7:32 pm Sunday and Sean is already in bed.
Yes, he’s cold. Yes, he has a fever. Yes to sniffling, sneezing, coughing, and an achy head.
And yes, this is not normal.
Sean almost never gets sick. Unfortunately, this illness still seems to be on the path to getting worse before he gets better.
It’s difficult when your child is ill.
But it’s more so when your child is autistic and can’t quite grasp the words to describe the symptoms they are experiencing.
For example, Sean’s been dealing with an earache for weeks now. Could it be a clogged ear? Could it be a result of his braces being tightened and his jaw swelling (thus causing the ear pain)? Could it be that he stuck something in there and damaged it?
I say it so often but you all know it’s true…
I don’t know.
And to ask Sean – even though he’s academically at grade level and an extremely vocal kid – is almost futile.
“Sean, does your ear feel clogged?”
“It just feels weird.”
“Does it hurt on the inside or the outside?”
“It just feels weird. You look in it and tell me what’s wrong.”
It’s frustrating and heart wrenching all at the same time.
Sean had an OK night but his fever has hit an all-time high of 102.7 degrees. He’s shivering, coughing, his chest hurts, he’s not eating… and yet when I ask him how he’s doing, he answers…
As if Sean would answer anything else!
I don’t mean to be disrespectful, but it’s almost as if you have a toddler or a baby again.
Remember those days when your tiny one would be screaming and crying for hours? They would be fussy and you would have no idea what was bothering them.
And remember how you would say, “If only they could tell us”…?

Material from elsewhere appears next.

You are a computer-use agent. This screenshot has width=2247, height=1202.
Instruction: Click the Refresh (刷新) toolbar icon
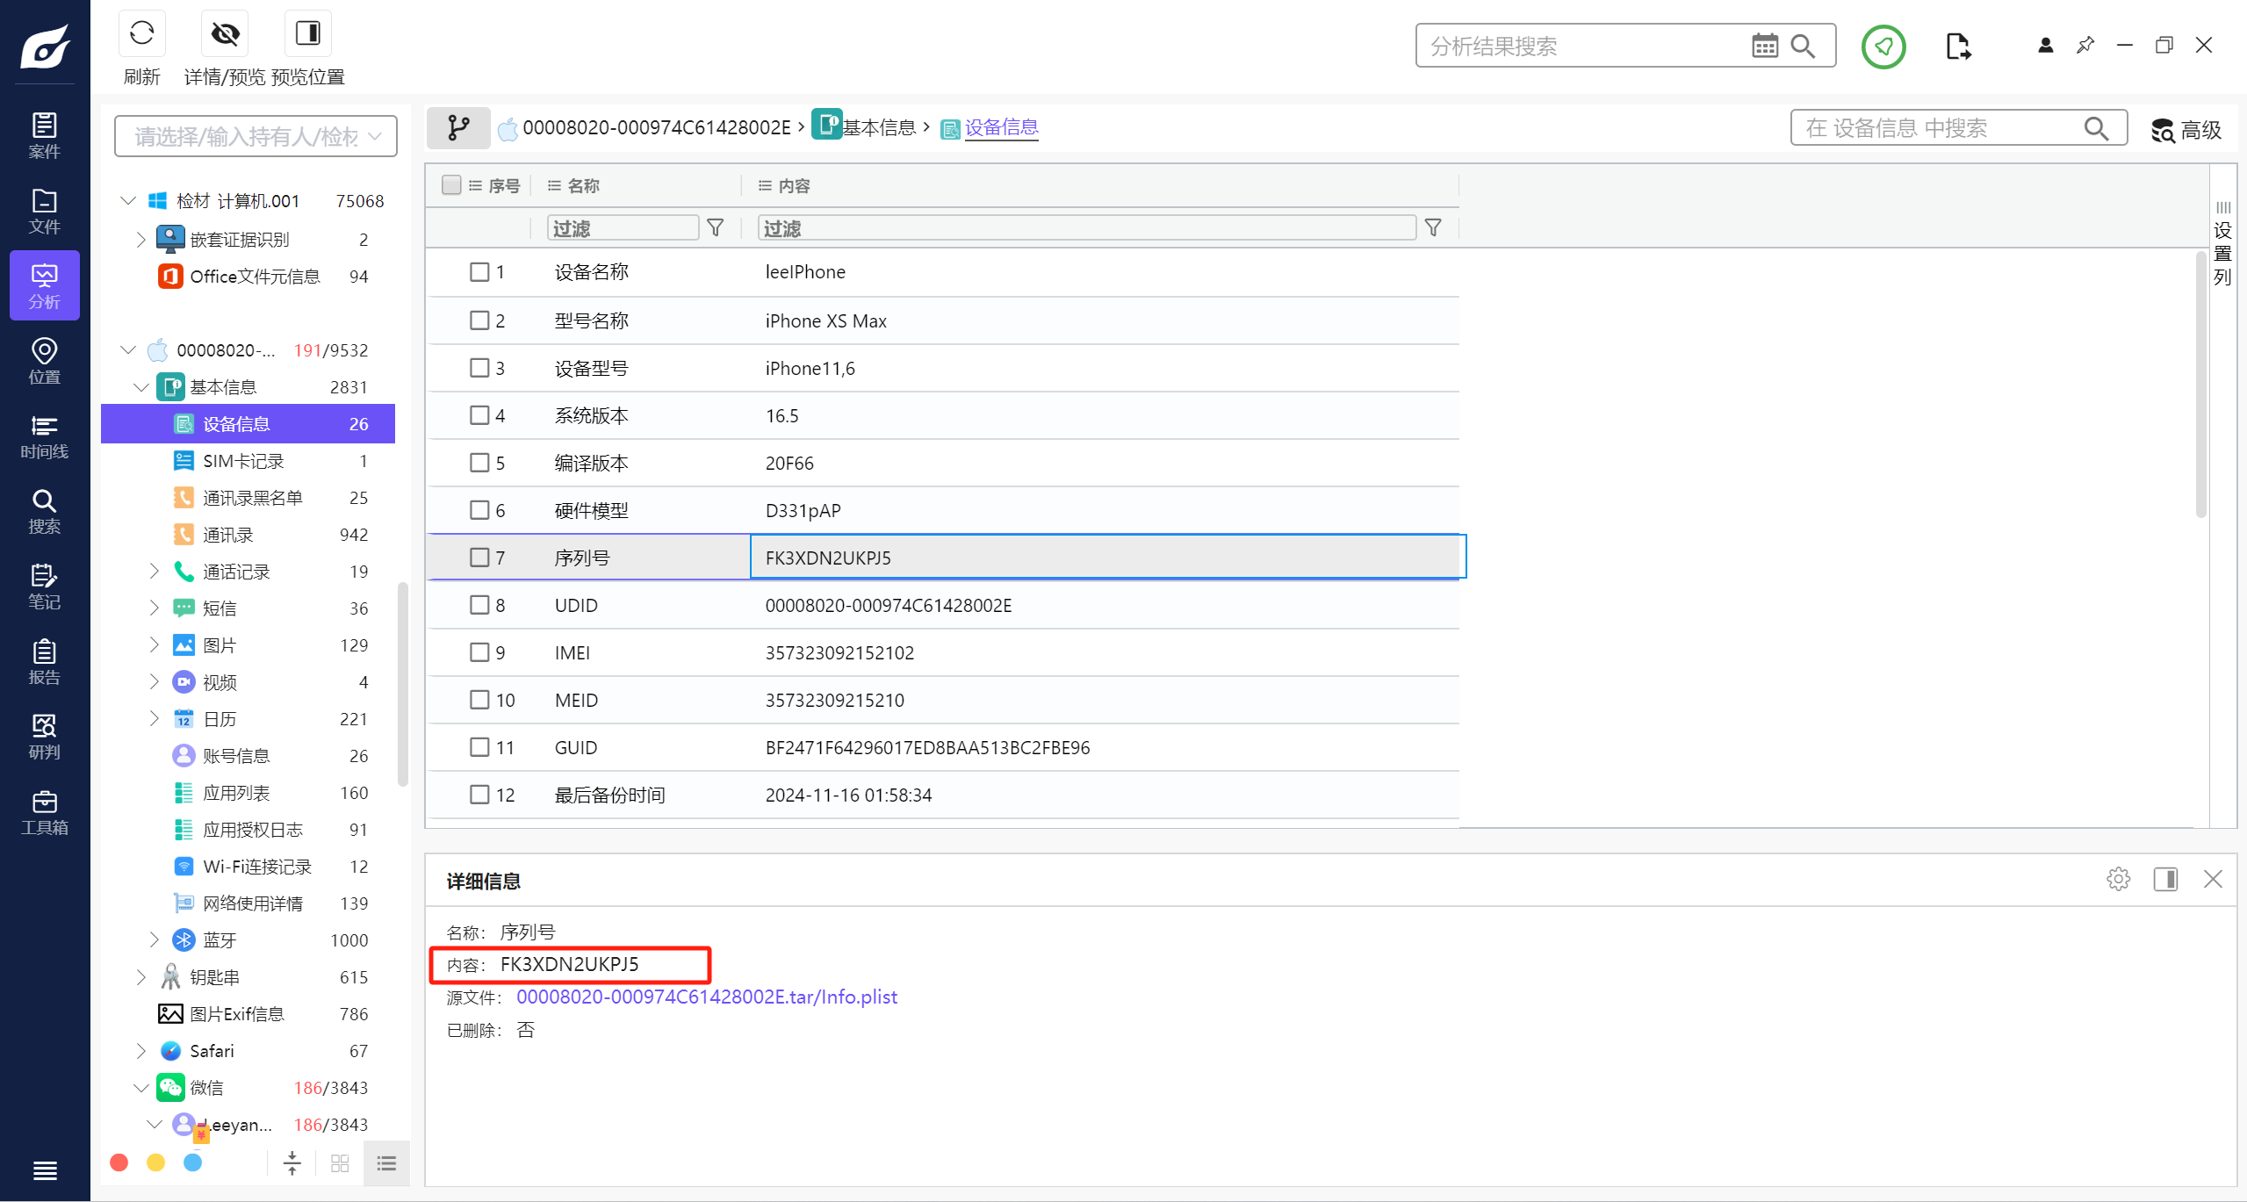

It was frustrating back then and it’s frustrating today.
The only difference now is that you are less quick to run to the doctor’s office with every sniffle or sneeze.
No, today you have to be the great detective and figure out if the 7:30 pm bedtime is due to teenage fatigue or an illness.
Is he crabby because he’s being normal like the rest of us and having a bad day or is he not feeling well?
And his voice volume… Sean’s volume has always been loud. Could it be possible that it’s even louder today due to some ear thing going on?
Let’s not even go down the allergy versus illness path…
Recently at home we’ve been talking about the 70’s television show Charlie’s Angels. I’m beginning to feel like one of those female detectives - without the benefit of Farrah Fawcett’s hair and body - while trying to figure out what exactly is wrong with my son.
But there is one clue that overrides all of the “greats” that Sean can dish out.
Autistic or not, he’s still a growing teenage boy.
If he’s not on his computer then he’s in the pantry – and I’m yelling at him for both.
Thus, when he walked away from breakfast after only a few spoonfuls of Cheerios and then from lunch with only a half dozen Wheat Thins, I knew a visit to the doctor was imminent.
We’re not famous television detectives with gorgeous hair, model-thin bodies, and driving around in fabulous cars.
We’re moms and dads and caregivers.
We know our kids better than anyone else. What we lack in book knowledge, we more than make up in intuition.
It is our instinct to know our children.
Some may say that I have a special connection with Sean.
I don’t doubt that’s true because I am an extension of him. I have to feel what he feels. I have to anticipate his every move and reaction.
And when he says he’s “great”, I have to know when he’s not.
So to my son… my little boy…. I hope you get better soon.